Edit: well fuck me for trying to help...

[–] [email protected] 2 points 2 weeks ago* (last edited 2 weeks ago) (1 children)

Thanks dude. I'm not sure what I'm looking at though. As I mentioned in the top post, I'm new to this and it's not my hobby.

You listed hardware, but gave no context how good it is for my needs - I think that's why you got downvoted.

[–] [email protected] 2 points 2 weeks ago

ah no worries, I was just surprised by it. Yeah it's a hardware list for NAS/MiniPC/selfhosting as vetted by other Lemmy users

[–] [email protected] 3 points 2 weeks ago (1 children)
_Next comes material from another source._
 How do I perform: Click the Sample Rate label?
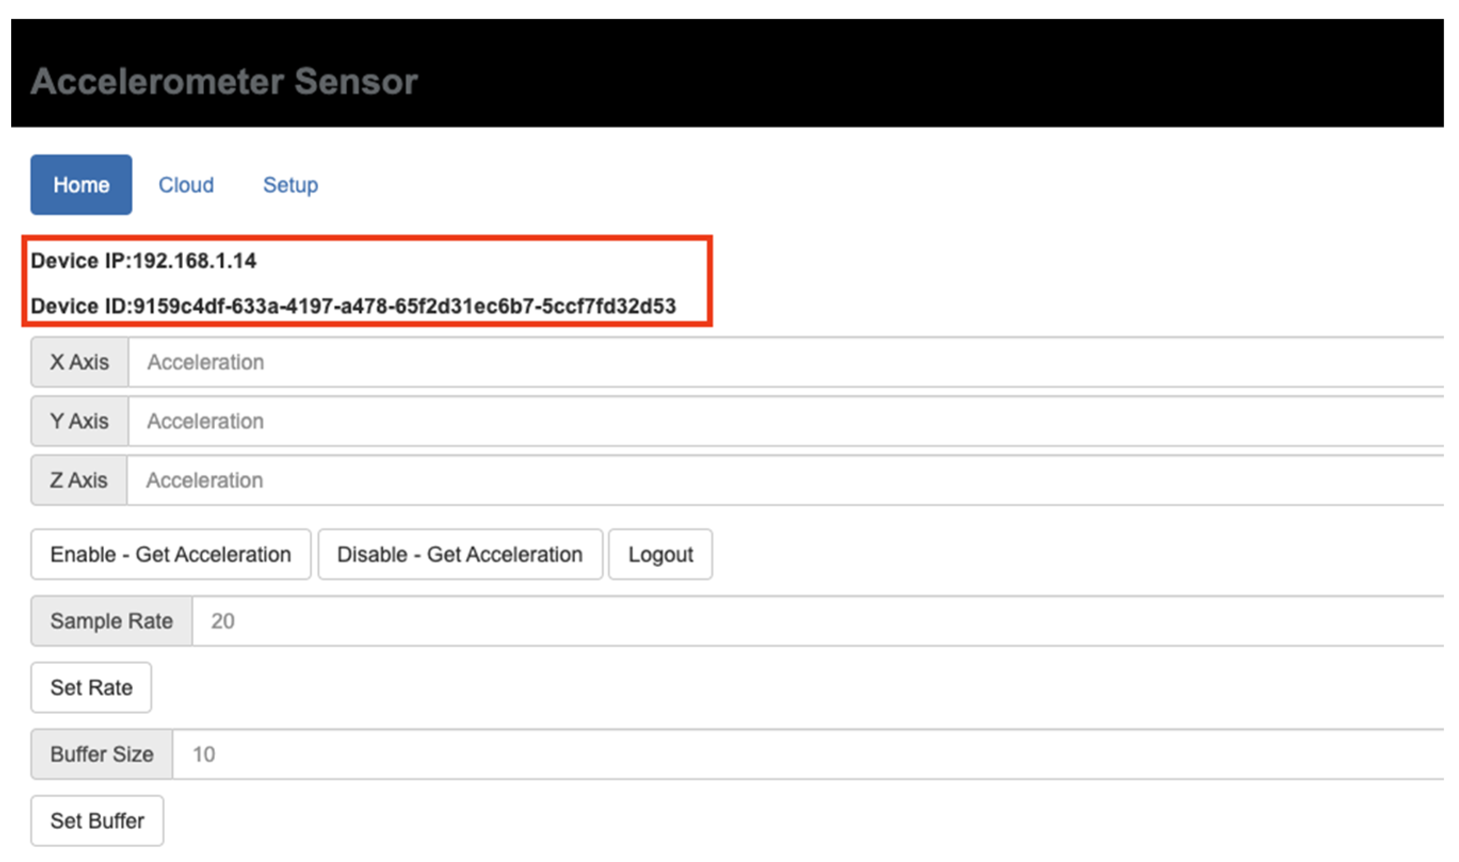coord(112,620)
What's the point of using table formatting when you wrap it in a code block

[–] [email protected] 4 points 2 weeks ago

I know right, fuck that guy

[–] [email protected] 4 points 2 weeks ago

My HP Z440 was cheap on eBay and kicks ass. Only weird hitch about it is it won't boot without some sort of GPU in it so I got a GTX 970 on Facebook for like $20.

[–] [email protected] 6 points 2 weeks ago (1 children)
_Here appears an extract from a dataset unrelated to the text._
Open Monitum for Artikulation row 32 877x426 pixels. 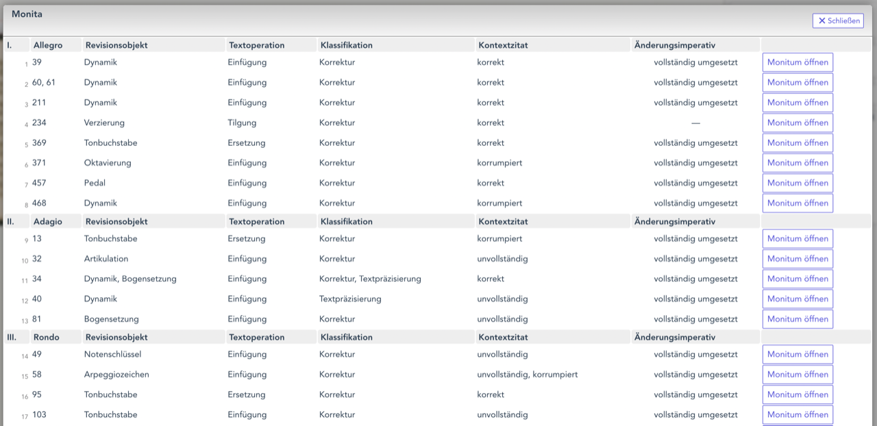pos(798,259)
How much data do you plan on storing? If you're going to stay under a couple terabytes then you could get away with one of the Bmax or GMKtek mini PCs for under a couple hundred bucks. They're silent, decent amount of RAM, often have a slot for a second SSD and they're tiny enough to throw anywhere.

I myself have one being delivered today, but on Amazon there's a GMKtek mini PC with an Intel N150, 16GB RAM and 1TB SSD on sale for $195. Plex and Jellyfin support the Intel Quicksync engine for transcoding and you can fit several containers/apps in 16GB

If you grow out if it down the road then you'll have a good idea by then what hardware you need to upgrade to.
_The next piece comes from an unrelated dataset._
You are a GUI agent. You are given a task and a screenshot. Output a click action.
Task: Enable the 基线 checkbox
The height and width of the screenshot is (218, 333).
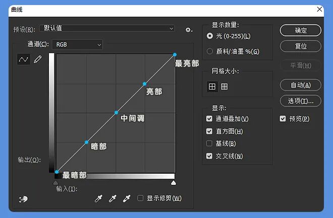pyautogui.click(x=209, y=143)
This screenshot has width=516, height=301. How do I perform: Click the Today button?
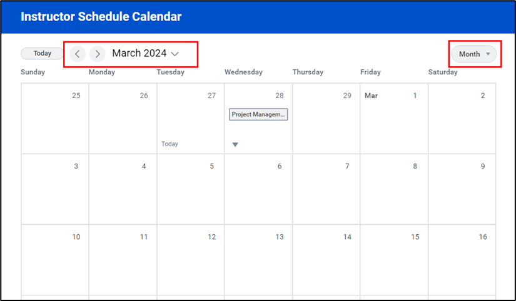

[–] [email protected] 2 points 2 weeks ago* (last edited 2 weeks ago)

Thank you for the tip. Regions sucks, its 350$ for me :(

Edit: and its 195 through gmktec website

[–] [email protected] 8 points 2 weeks ago* (last edited 2 weeks ago)

preferably something with WOL that goes silent and fanless when not in use, or something I can shut down with a button

Recently I saw a Traefik plugin that can send WOL packets to a machine when a service that is hosted there gets a network request. It also shuts down the device when it's not in use. You can set it up with a low power always on thing, like a rpi. I also have a buddy that set it up in a more diy way without Traefik so it's definitely something that can be done and will save you a lot of electricity in the long term.


As for the NAS, if you want to start small and cheap, there are N95 mini PC's for like 100-150$. Attatch an external multi TB drive to it via usb and viola there is your first NAS. It will also draw way less power than a full tower PC and still be basically plug and play.

You can do surprisingly much with very little hardware these days. And because the cost is so low you can upgrade later to exactly what you need. Only by trying out will you find out what you care about and want exactly. Online people keep suggesting their own personal preferences.